Spend your Thanksgiving holiday getting stuffed by a murdering turkey puppet. “THANKSKILLING” is an unsavory but satisfying holiday treat.
I don’t imagine that many fans of horror and cult movies envision wanting to see a foul-mouthed killer turkey who has sex with women while wearing an extra small, gravy flavored condom. While many may not imagine a movie like this existing, I can assure you that it does thanks to the 2009 direct-to-video horror movie THANKSKILLING.
Shot on Video, THANKSKILLING opens with the promise of a crude and debauched experience.
At the time of the first Thanksgiving, a pilgrim (Wanda Lust) is running through a field, away from something horrifying. Notably, her top is down, and the camera makes sure to get plenty of close-ups of her impressive chest. Soon it’s revealed she’s being chased by a turkey who proceeds to run down the topless pilgrim and chop her up with a tomahawk.
Hundreds of years later, a group of school friends are planning a Thanksgiving holiday trip together to visit family. On their way, their car breaks down, and they decide to camp out. After the friends set up their tents and are seated around a campfire, the nerdy friend Darren (Ryan Francis) recounts the legend of the Indian Shaman, Feathercloud. Dishonored by one of the original pilgrims, Feathercloud uses necromancy to raise a killer turkey, named Turkie, to avenge him. Turkie, once his mission of death is complete, is slated to re-appear in 505 years to kill the first white people he sees.
Turkie, however, is awakened from his ancient slumber by a dog peeing on an enchanted, tiny totem pole. He kills the dog and targets the camping group of school friends, following them to their family hometown of Crawl Berg. Once in Crawl Berg, Turkie begins to slash, rip, and rape his way through anyone he encounters, quipping away like an obscene turkey version of Howard the Duck.
Who will survive this Thanksgiving slaughter and send Turkie back to the Hell he was conceived from?
Writer/Director Jordan Downey has given fans a loud, boorish, raucous, irredeemable Thanksgiving movie. The acting is atrocious, the script is wildly inconsistent, and in today’s climate, this movie might not exist. But, luckily for us, it does.
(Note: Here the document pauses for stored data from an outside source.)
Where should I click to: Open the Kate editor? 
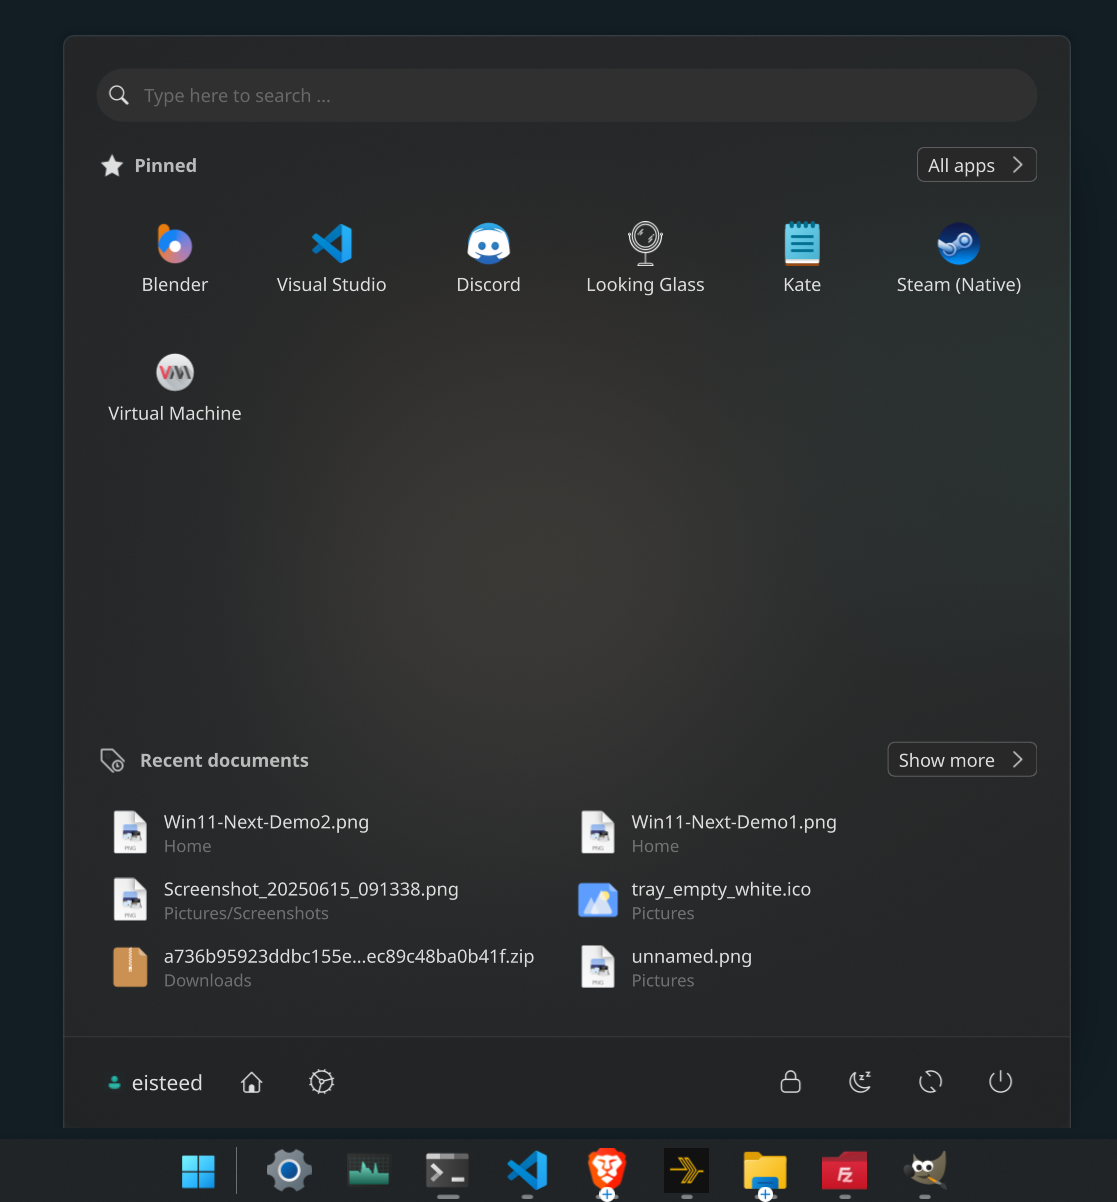click(x=801, y=258)
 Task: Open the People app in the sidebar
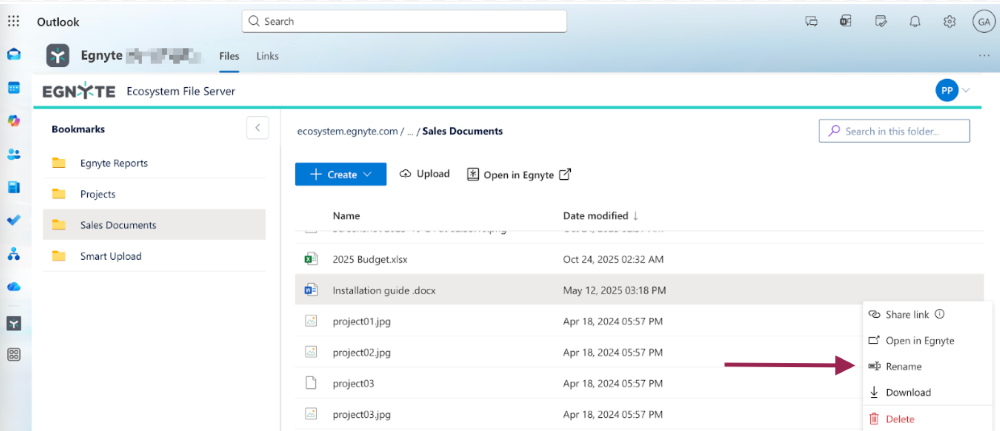point(14,154)
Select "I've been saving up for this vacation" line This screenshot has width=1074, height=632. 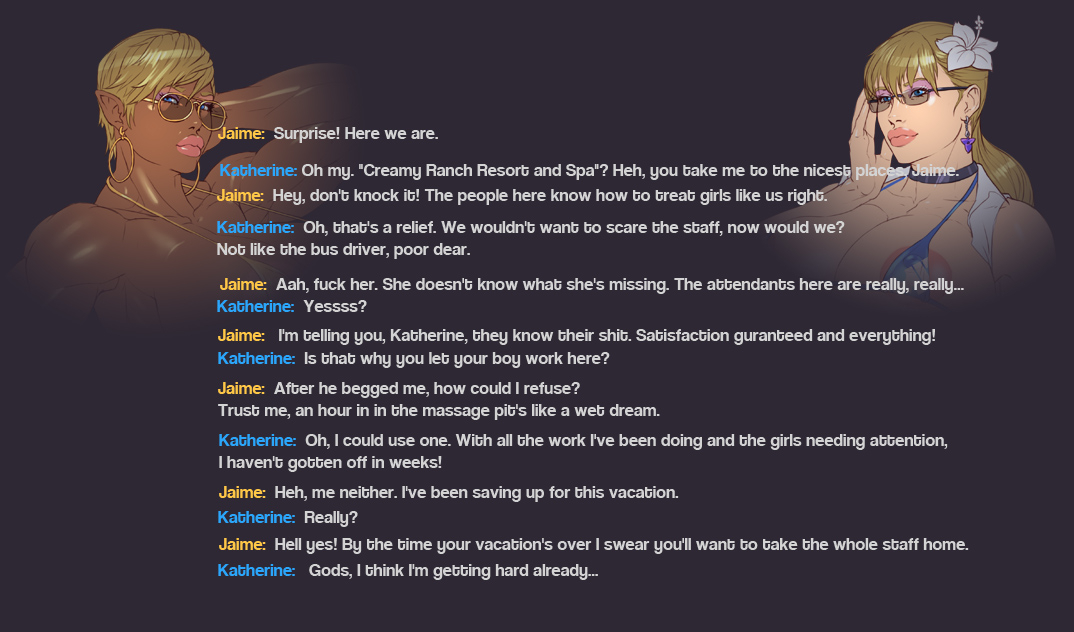(476, 492)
THANKSKILLING offers no apologies for its crude humor and seems to go out of its way to offend everyone.
And I love it for that attitude. My only true complaint is that Downey and crew didn’t take it far enough. The opening scene of the topless pilgrim is a promise to the viewer: settle in for a wild ride, and if you’re offended, you should get out now. But Downey never fully delivers on that early promise. Nudity, blood, ridiculously graphic murders — give me more!
THANKSKILLING is not, in any conventional way, a good movie.
It has oddly sentimental flashbacks to establish emotional investment in some of the kids, an animated flashback to tell the story of Turkie’s creation and, again, truly awful acting. But, somehow, Downey makes it all work. THANKSKILLING is a hoot!
This movie may not be the first movie you reach for when you’re jonesing for Thanksgiving horror, but when you want to annoy that hard-to-deal with family member at the Thanksgiving table, THANKSKILLING should be the first and only movie you cue up on our television.
Sit back and let Downey take you on the wild ride that is THANKSKILLING.